2. Temyiz olunan nihai kararların bozulması, 6100 sayılı HMK'nın geçici 3/2 nci maddesinin yollamasıyla, 1086 sayılı HUMK'un uygulanacağı davalar yönünden HUMK'un 428 inci maddesinde yer alan sebeplerden birinin varlığı halinde mümkündür.

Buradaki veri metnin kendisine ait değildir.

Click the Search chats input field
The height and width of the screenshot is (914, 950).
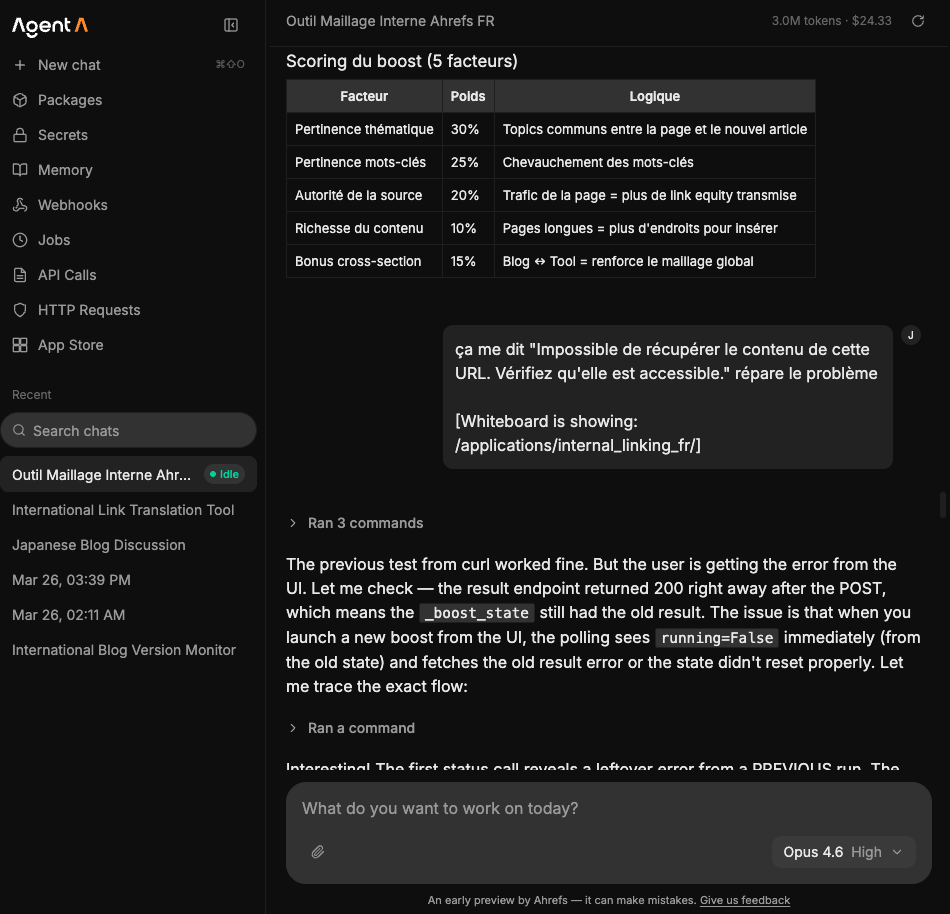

3. Temyizen incelenen Mahkeme kararının bozmaya uygun olduğu, kararda ve kararın gerekçesinde hukuk kurallarının somut olaya uygulanmasında bir isabetsizlik bulunmadığı, bozmaya uyulmakla karşı taraf yararına kazanılmış hak durumunu oluşturan yönlerin ise yeniden incelenmesine hukukça imkân bulunmadığı anlaşılmakla; temyiz dilekçesinde ileri sürülen nedenler kararın bozulmasını gerektirecek nitelikte görülmemiştir.
VI. KARAR
Açıklanan sebeplerle;
Davacı vekilinin yerinde görülmeyen temyiz itirazlarının reddi ile usul ve kanuna ve bozma kararının gerekçelerine uygun olan kararın ONANMASINA,
Aşağıda yazılı 210,55 TL bakiye onama harcının temyiz eden davacıdan alınmasına,
Dosyanın Mahkemesine gönderilmesine,
Kararın tebliğinden itibaren 15 gün içinde karar düzeltme yolu açık olmak üzere,
04/10/2023 tarihinde oy birliğiyle karar verildi.